--- begin Text segment ---
# Advice Needed on Lathe



## 350xfire (Sep 29, 2010)

Guys:
I found a nice Craigslist deal on a LeBlonde lathe. It looks to be about a 12x48 between centers (actual bed is about 54"). Spindle bore is somewhat small at about 1" not sure as I did not have a tape measure but my current 12x36 is bigger at 1.5". Comes with 4 jaw and 3 jaw chuck. If I had to guess it's about a 50's-60's vintage. Has a 1hp 3 ph motor on it. I'll need a converter or a replacement motor... That old school motor is HUGE!

The person selling wants $750 which seems like a deal. They were listing it on CL for $500 and was a mistake that should have read $1500, but the lady played it nice and said she would let me have it for $750. At least that's the story I got...lol!

All seems well with the machine, spindle is nice and tight, carriage move smoothly. Has x and y feed.

I'll post some crappy iphone pics tonight... What's everyone's thought on this?
--- end Text segment ---
--- begin Given information ---
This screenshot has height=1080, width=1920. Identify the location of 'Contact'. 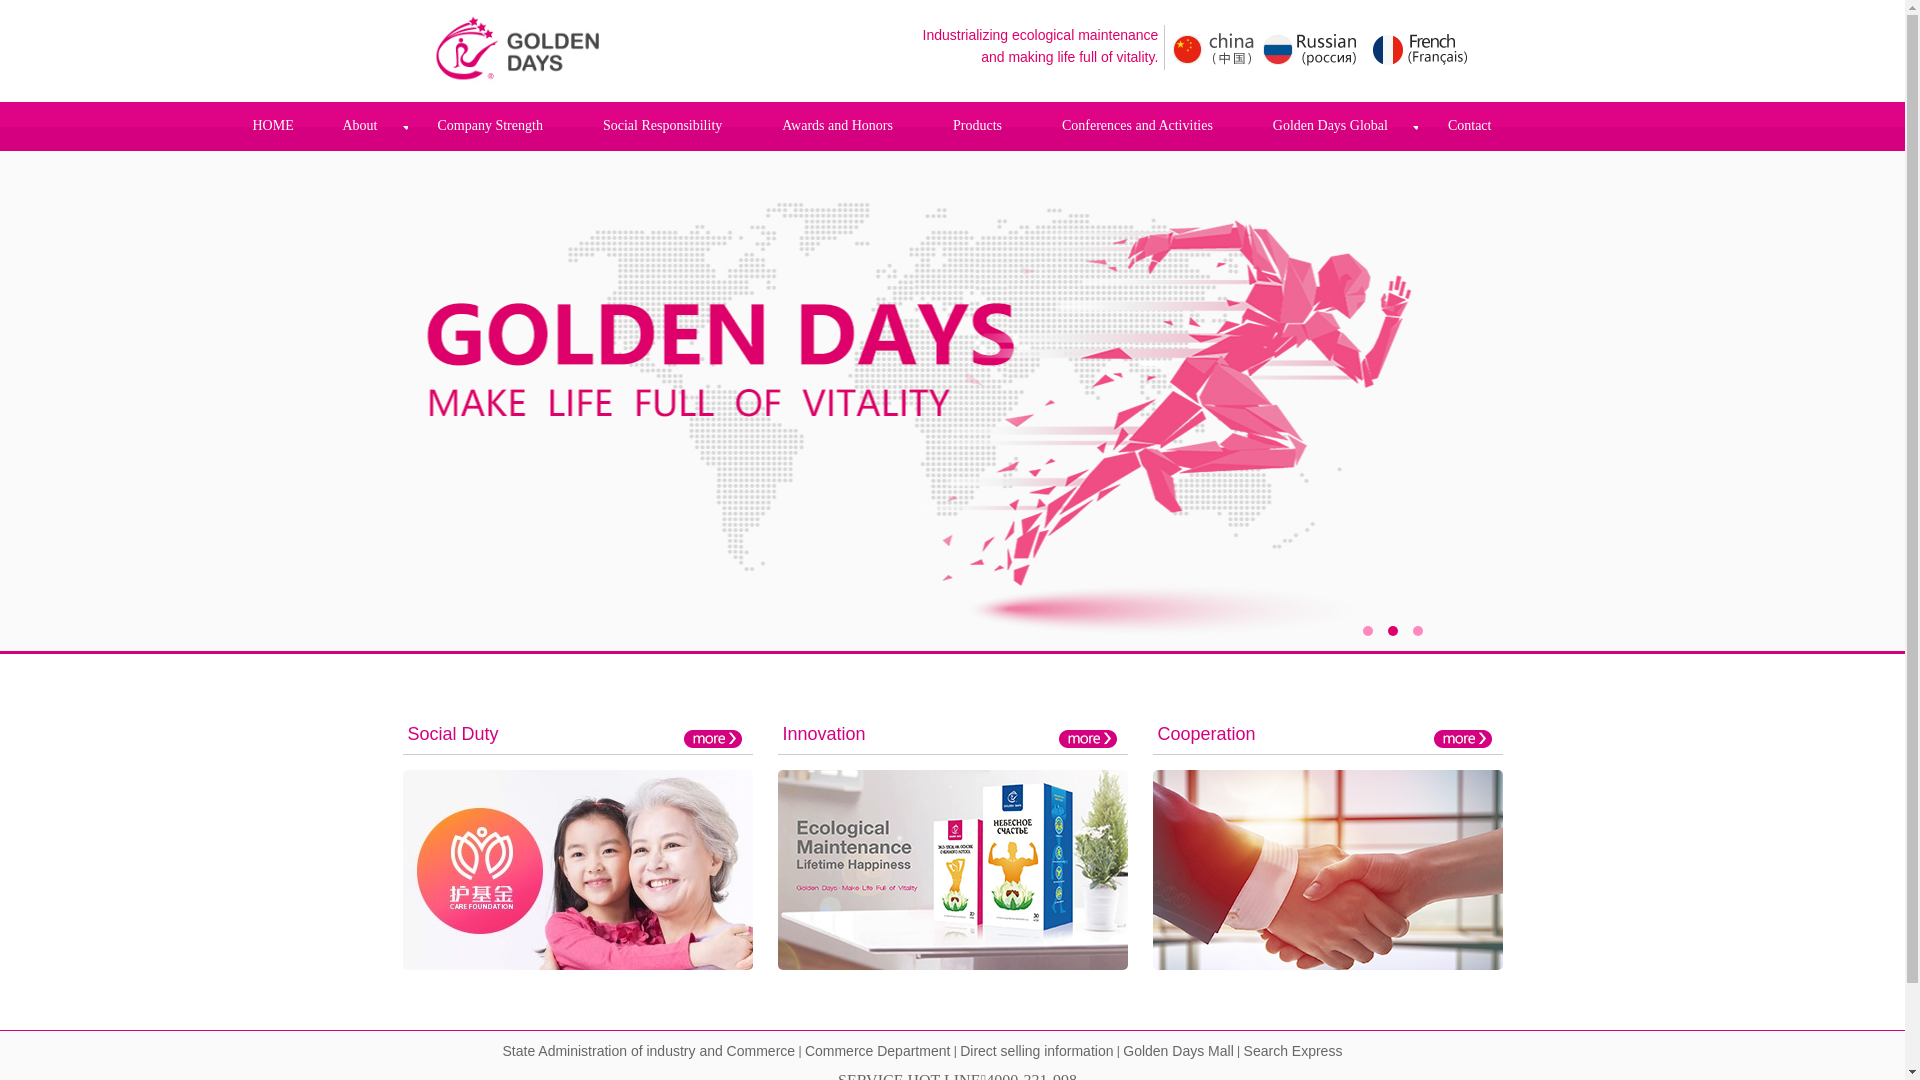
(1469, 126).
--- end Given information ---
Requirement A:
Print the lathe post's text exactly, starting with "## 350xfire (Sep" and going on through "and y feed.".
Requirement B:
List every distinct dollar amount that appears in the lathe post.
Requirement C:
According to the lathe post, what motor is on the LeBlonde lathe?

Worked solution A:
## 350xfire (Sep 29, 2010)

Guys:
I found a nice Craigslist deal on a LeBlonde lathe. It looks to be about a 12x48 between centers (actual bed is about 54"). Spindle bore is somewhat small at about 1" not sure as I did not have a tape measure but my current 12x36 is bigger at 1.5". Comes with 4 jaw and 3 jaw chuck. If I had to guess it's about a 50's-60's vintage. Has a 1hp 3 ph motor on it. I'll need a converter or a replacement motor... That old school motor is HUGE!

The person selling wants $750 which seems like a deal. They were listing it on CL for $500 and was a mistake that should have read $1500, but the lady played it nice and said she would let me have it for $750. At least that's the story I got...lol!

All seems well with the machine, spindle is nice and tight, carriage move smoothly. Has x and y feed.

Worked solution B:
$750, $500, $1500

Worked solution C:
A 1 hp three-phase motor.